There are four techniques that I consider helpful in flower painting. One is painting wet into wet and adding darker paint to edges; one is lifting to create highlights; one is underpainting the shadows; and one is lifting to soften edges.
Here is the reference photo for most of this lesson.
Here is the simplified line drawing. The dotted lines indicate where the edge of an overlapping petal would be. I WANT the petals to appear to overlap.
The idea is to create the effect of transparency, as if you were looking at the light through the petals and could see each individual one.
Make two puddles of color, one very light, and the other with much less water.
Wet one of the petals, including the part the overlaps another petal.
With your bigger round brush (size 8) apply the pale colors. Make sure it is not too puddly, just shiny.
With a small, pointed brush, use the thicker consistency paint to paint around the edges of the petals while it is still damp. You should get a hard line where the dry edge is and it should spread where it touches the damp petal.
Here is a really good video that gives the idea.
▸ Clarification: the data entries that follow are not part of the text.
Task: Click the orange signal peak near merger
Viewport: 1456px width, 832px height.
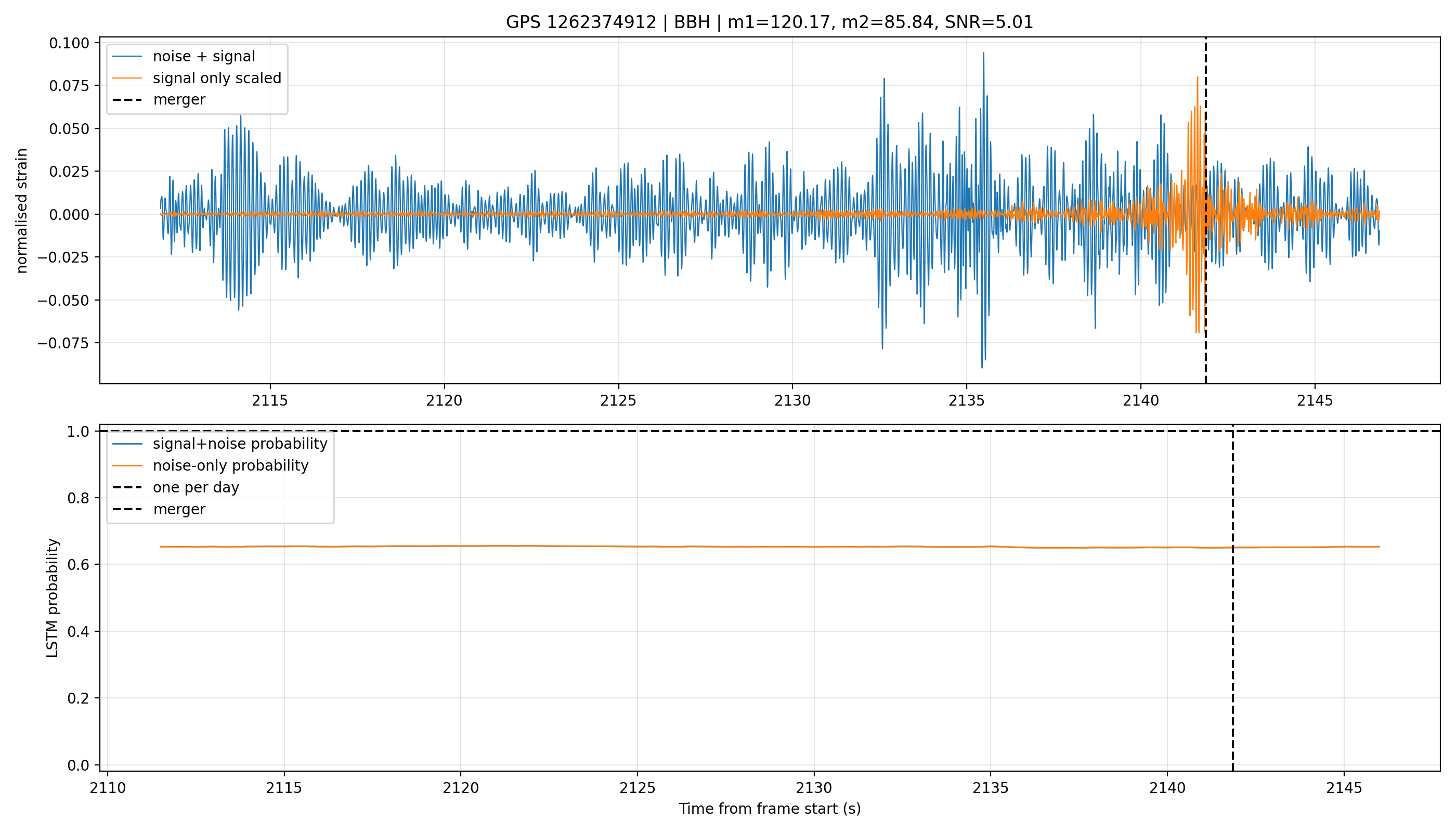Action: tap(1197, 79)
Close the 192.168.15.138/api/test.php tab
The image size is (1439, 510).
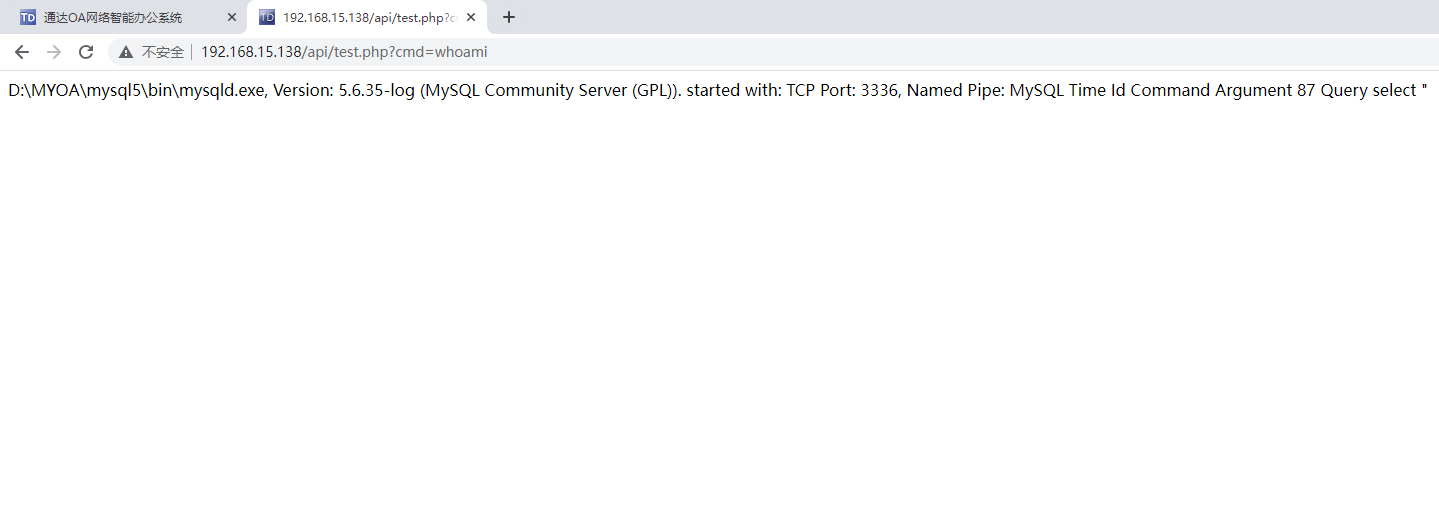(471, 17)
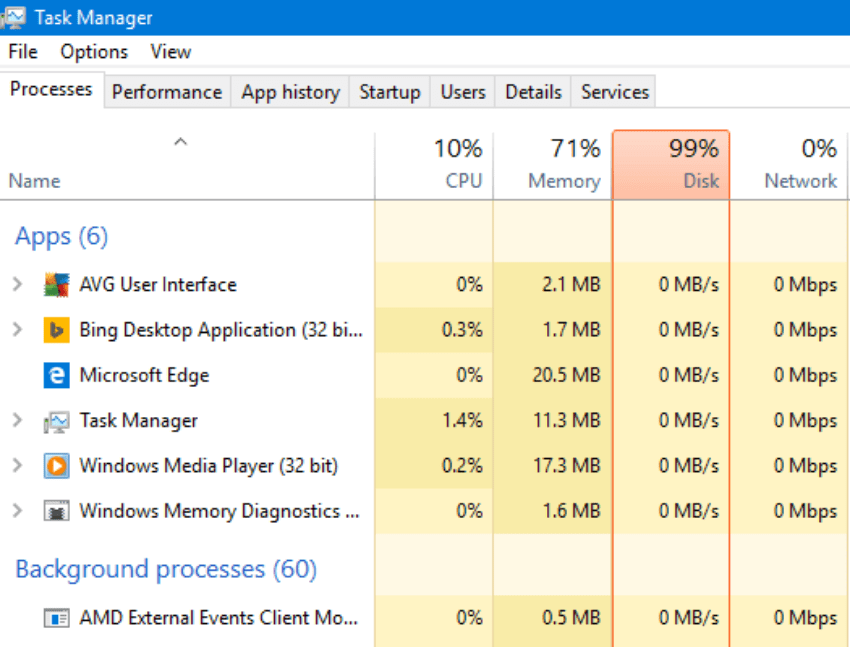Sort processes by the Disk column
The width and height of the screenshot is (850, 647).
(x=671, y=165)
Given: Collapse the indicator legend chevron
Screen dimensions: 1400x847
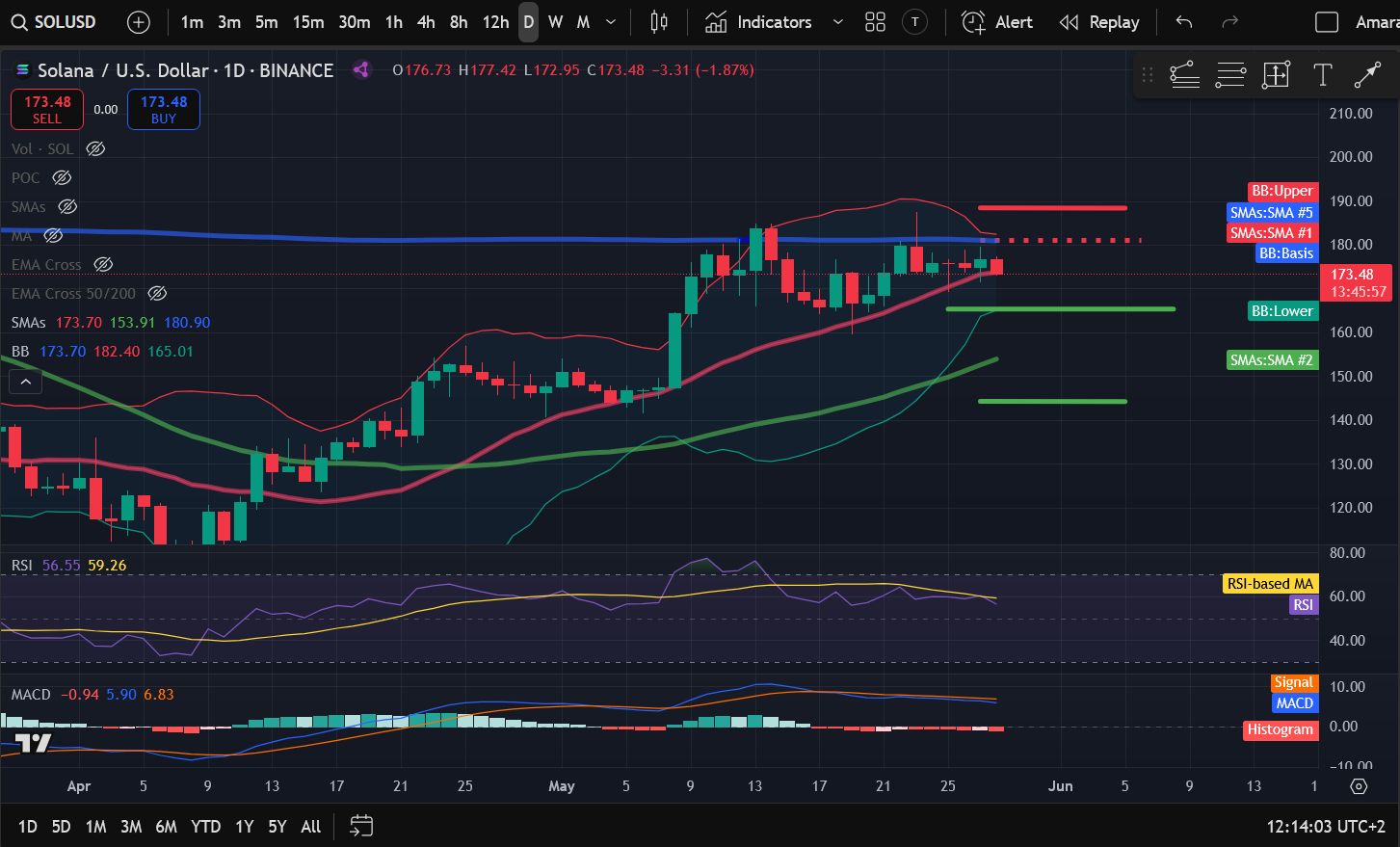Looking at the screenshot, I should [x=26, y=383].
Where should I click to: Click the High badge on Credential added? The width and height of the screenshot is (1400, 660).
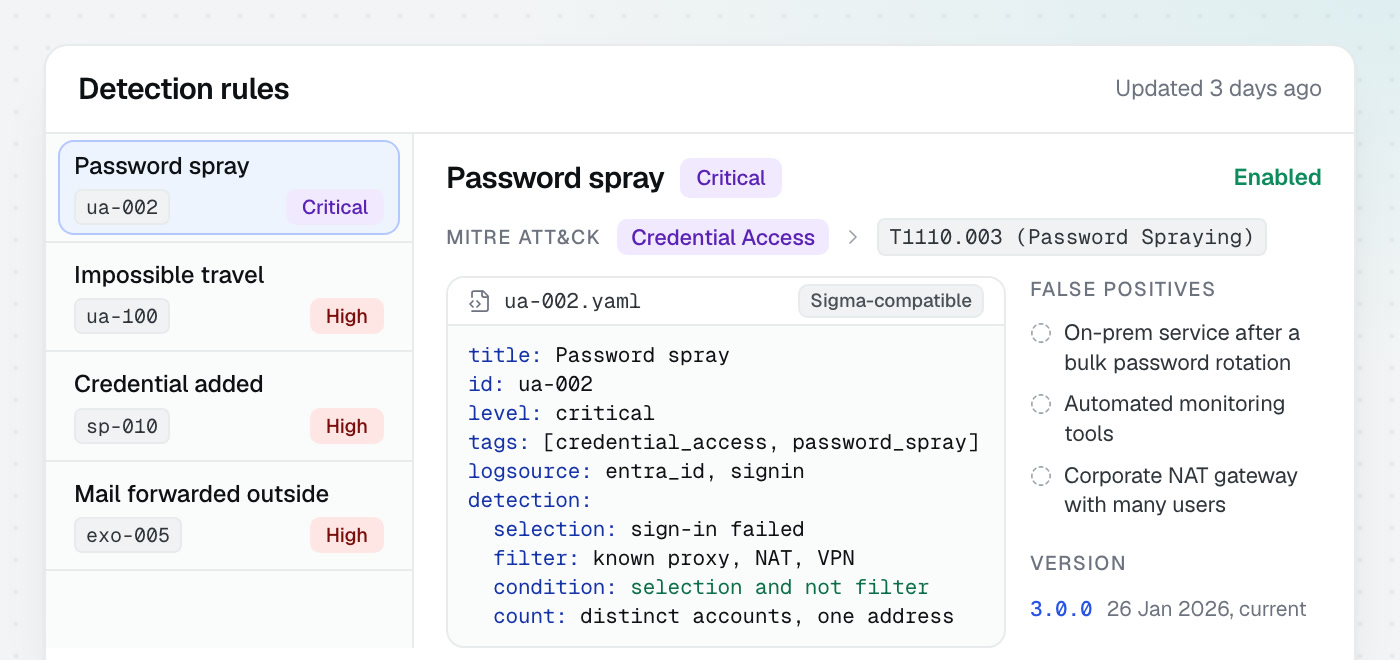tap(347, 426)
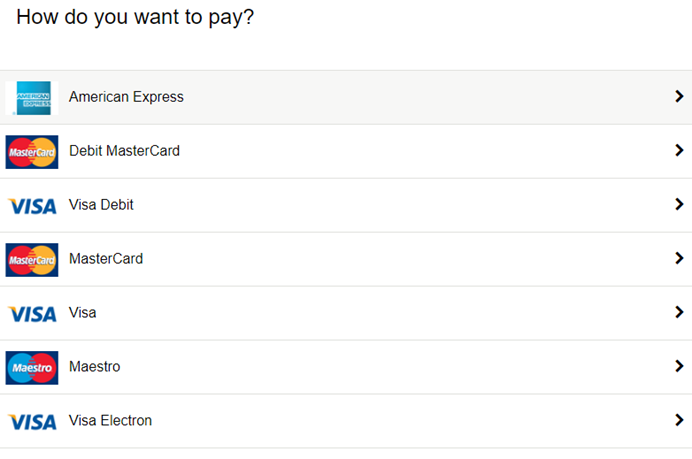692x459 pixels.
Task: Click the Maestro card logo
Action: tap(32, 368)
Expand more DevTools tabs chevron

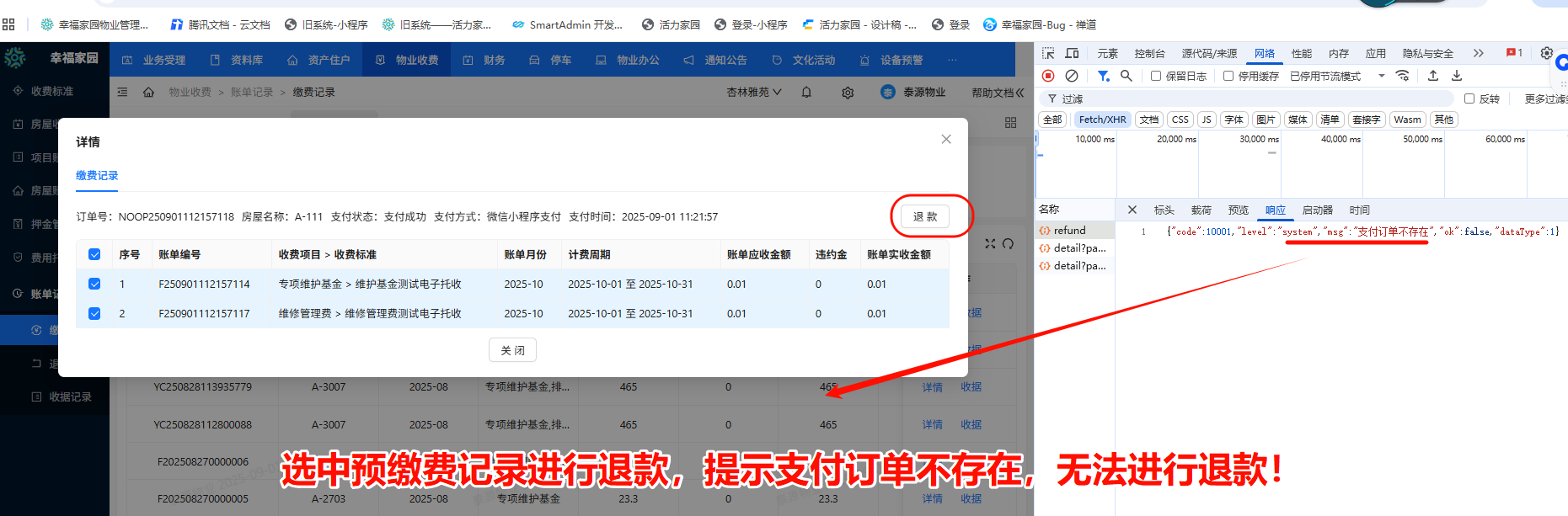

It is from Liesl Arts.
Emma LeFebvre also has one about layered transparent painting that is simple and fun:
Here is what mine looked like. To do the stems, loosen some of the paint from the flower and let it go into the ball shaped area at the bottom. Dry it. Wet the stem and sepals, drop in a green (mine is made from cerulean and new gamboge). Gently lift some of the paint from one side to create a a light. Then, one the other side, take some French ultramarine on a thin brush, and go down the side to create a shadow on one side. It's like what you did to the petals, only on one side instead of all sides.
We practiced using a lifting brush to blur some edges or lift color out to create a highlight.
The brushes I have for this are:
Winsor Newton Monarch filbert or flat, size 4 or 6
Zen Royal Langnickel flat size 6
I used to use the "scrubbers", shown at the top, which come in a package with several sizes.
I use these only for really difficult patches, as they will remove the sizing of the paper more easily.
Next we tried "underpainting" a color in the shadow areas before glazing with the local color.
(That is the general color of the object)
Since we are doing daffodils, I wanted to show what colors would be good to use in the shadow areas of a yellow flower. In the chart below, you can see left to right:
violet (painted very lightly)
quin gold
burnt sienna
(next row) raw sienna
The daffodil is underpainted with raw siena
All are glazed over with hansa yellow and some new gamboge. In the corner is a demo of how to paint a black background, but that is another lesson.
The two I definitely have a preference for are the violet and the raw sienna.
People can also use yellow ochre.
Yellows are particularly difficult to shadow because yellows don't get a very dark value on their own. If you try to darken it with a blue you get green (which is probably ok on a daff). Browns look a little dead.